Where staff have the ability and now have the time, this is an excellent opportunity to complete those projects which were ‘nice to have’ but for which there was no time during ‘normal’ times. This could be an excellent time to develop online registers such as risk registers, compliance registers, chemical registers or hazard registers. This is also a good time to conduct audits, such as an audit of the personal information collected and retained by the company, reviewing processes or policies and reviewing and cataloguing records. It is also a wonderful opportunity to go through the mysterious boxes at the back of the storeroom to see if they contain useful information that should be converted into electronic format or shredded.

Staff Development

Perhaps the most positive way of using spare time is looking at areas of professional development that would assist the organisation and its staff to better meet the needs of the future. This can be done strategically so that future needs, including when resurfacing after COVID-19, can be workshopped and planned.

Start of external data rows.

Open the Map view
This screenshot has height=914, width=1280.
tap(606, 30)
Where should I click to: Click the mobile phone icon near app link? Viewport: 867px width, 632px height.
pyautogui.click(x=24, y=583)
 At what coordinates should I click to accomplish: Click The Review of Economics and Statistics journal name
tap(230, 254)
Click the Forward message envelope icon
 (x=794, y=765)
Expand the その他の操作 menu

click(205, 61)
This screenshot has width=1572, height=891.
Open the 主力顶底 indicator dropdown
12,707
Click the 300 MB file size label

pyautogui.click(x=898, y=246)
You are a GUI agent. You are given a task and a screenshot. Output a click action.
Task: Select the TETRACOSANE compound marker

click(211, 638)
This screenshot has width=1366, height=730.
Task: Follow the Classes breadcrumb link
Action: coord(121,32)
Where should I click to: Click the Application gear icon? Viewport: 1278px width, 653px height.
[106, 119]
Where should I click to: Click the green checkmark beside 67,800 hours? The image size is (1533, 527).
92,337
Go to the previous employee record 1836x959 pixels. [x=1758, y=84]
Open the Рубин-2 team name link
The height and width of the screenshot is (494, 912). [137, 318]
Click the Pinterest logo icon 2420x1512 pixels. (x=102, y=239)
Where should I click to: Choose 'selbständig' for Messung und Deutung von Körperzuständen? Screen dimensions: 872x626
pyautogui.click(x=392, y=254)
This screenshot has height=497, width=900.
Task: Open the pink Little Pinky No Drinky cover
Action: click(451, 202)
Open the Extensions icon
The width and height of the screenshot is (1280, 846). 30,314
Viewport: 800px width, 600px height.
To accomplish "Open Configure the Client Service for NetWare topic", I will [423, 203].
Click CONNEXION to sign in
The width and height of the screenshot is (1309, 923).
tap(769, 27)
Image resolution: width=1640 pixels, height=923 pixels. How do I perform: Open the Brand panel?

This is also an opportunity to discuss expanding the skills and duties of some staff which may improve their longer-term career prospects as well as benefiting the organisation. The JobKeeper Scheme is a particular boon as employees who cannot be gainfully employed will still be paid until business picks up, so they have time to undertake upskilling/cross-skilling which may not have been possible under normal busy conditions. Online courses, both short and long, are becoming more prevalent as more and more organisations adapt to the COVID-19 restrictions and opportunities.

Interim Final Thoughts

COVID-19 has forced the most dramatic review of how we conduct our work. Not only do we have to manage the challenges of finding creative ways of delivering our services within the restrictions of social distancing and dire financial pressures, but also find ways to navigate the needs of individual staff members who themselves may be balancing hugely changed working conditions while simultaneously supervising their own children, all while ensuring they have enough toilet paper.

As with all disruptive events, there are opportunities. Some staff will welcome reduced hours because this will give them more time with families or their hobbies. Some will welcome the opportunity to learn new skills or take on new duties that they would not otherwise have had the chance to do. This won’t work for everyone but it is enough to start a conversation which could lead to better outcomes now and in the longer term.